The risk of acquiring hepatitis B infection is very high among poorly vaccinated primary HCWs in rural areas of North West Pakistan. In order to improve hepatitis B vaccination, it is recommended to target HCWs working in private clinics and especially those who are not formally qualified from any medical, nursing or paramedical school. Also, awareness regarding the risk of acquiring hepatitis B infection after exposure to blood and body fluids and benefits of hepatitis B vaccination should be created among HCWs working in rural areas through mass media, dissemination of pamphlets, brochures and organizing health awareness sessions on village level.

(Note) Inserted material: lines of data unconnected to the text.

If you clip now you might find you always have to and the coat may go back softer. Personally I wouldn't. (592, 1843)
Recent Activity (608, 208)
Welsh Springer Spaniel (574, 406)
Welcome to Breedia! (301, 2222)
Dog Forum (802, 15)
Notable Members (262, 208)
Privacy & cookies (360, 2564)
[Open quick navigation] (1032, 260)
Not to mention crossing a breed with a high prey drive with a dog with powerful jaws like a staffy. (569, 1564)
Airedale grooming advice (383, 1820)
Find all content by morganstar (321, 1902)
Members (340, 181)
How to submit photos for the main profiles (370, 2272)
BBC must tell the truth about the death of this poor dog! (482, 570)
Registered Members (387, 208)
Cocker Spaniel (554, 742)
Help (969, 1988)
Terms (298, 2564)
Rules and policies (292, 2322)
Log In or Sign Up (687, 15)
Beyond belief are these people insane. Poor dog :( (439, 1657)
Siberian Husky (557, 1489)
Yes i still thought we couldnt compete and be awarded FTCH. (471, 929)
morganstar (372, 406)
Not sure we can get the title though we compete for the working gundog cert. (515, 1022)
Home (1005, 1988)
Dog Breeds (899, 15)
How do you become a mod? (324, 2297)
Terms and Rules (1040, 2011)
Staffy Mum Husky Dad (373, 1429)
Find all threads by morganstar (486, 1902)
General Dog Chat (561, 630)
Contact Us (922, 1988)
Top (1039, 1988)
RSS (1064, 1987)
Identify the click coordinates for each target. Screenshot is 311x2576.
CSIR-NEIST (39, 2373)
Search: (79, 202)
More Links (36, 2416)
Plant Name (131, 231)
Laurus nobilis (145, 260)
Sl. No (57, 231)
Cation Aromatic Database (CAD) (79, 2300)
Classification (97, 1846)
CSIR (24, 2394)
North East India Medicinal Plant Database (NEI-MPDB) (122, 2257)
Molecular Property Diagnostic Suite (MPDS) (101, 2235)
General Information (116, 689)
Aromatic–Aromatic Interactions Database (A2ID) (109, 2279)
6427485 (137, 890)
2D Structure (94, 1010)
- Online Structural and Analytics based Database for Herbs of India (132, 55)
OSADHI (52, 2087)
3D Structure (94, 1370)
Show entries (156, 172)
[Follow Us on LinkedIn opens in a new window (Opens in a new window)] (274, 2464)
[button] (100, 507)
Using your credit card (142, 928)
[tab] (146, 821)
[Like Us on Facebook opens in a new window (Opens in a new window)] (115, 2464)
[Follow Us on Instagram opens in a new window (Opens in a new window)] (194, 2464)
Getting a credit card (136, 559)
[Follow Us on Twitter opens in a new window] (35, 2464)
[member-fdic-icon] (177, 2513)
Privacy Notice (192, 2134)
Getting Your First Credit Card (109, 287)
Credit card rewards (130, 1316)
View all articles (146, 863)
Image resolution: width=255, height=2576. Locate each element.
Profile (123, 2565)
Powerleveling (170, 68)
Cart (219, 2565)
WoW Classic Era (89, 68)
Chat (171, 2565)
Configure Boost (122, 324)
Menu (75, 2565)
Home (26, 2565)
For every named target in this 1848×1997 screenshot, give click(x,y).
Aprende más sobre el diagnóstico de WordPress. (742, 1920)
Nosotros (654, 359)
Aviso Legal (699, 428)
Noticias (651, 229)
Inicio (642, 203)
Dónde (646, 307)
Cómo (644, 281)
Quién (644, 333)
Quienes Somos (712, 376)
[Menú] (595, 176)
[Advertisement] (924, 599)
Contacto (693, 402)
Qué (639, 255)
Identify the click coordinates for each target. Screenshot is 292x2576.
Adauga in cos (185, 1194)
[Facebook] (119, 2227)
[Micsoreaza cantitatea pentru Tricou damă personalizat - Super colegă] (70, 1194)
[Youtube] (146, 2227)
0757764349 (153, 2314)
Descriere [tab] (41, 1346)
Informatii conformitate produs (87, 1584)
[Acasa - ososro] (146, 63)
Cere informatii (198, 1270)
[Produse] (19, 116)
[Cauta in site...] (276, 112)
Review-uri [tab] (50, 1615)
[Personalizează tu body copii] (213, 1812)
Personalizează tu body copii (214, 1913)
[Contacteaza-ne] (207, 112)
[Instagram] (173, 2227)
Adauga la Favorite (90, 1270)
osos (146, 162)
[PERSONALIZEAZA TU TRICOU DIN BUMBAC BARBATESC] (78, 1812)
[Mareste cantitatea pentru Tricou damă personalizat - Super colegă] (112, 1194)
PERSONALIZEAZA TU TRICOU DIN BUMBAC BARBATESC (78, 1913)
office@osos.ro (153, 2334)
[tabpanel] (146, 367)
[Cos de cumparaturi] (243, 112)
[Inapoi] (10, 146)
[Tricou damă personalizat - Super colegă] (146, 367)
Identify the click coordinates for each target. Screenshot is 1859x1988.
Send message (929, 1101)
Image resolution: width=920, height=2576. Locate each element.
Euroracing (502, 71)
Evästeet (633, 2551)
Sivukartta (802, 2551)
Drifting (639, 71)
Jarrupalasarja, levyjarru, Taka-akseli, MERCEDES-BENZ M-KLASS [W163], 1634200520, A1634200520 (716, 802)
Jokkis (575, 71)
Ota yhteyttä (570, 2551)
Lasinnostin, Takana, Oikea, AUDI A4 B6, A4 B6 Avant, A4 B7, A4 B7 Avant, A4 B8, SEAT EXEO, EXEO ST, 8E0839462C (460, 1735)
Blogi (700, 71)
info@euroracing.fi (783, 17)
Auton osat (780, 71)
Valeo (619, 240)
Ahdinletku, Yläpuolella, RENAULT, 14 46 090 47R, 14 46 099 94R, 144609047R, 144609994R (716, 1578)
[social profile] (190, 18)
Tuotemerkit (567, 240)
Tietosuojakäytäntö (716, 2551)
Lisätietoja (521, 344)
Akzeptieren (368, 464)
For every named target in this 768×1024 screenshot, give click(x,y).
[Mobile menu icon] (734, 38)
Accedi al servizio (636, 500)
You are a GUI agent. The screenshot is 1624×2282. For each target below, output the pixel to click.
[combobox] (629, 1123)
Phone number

The cross sectional design of this study and self reported status of hepatitis B vaccination are important limitations of this study. Therefore, results should be interpreted with caution.
Conclusion
HCWs without formal qualification working in rural areas of North Western Pakistan are poorly vaccinated against hepatitis B virus. Improved perceptions of disease threat, perceived benefits of hepatitis B vaccination, working in public clinics, and qualification of HCWs can improve hepatitis B vaccination status among primary HCWs.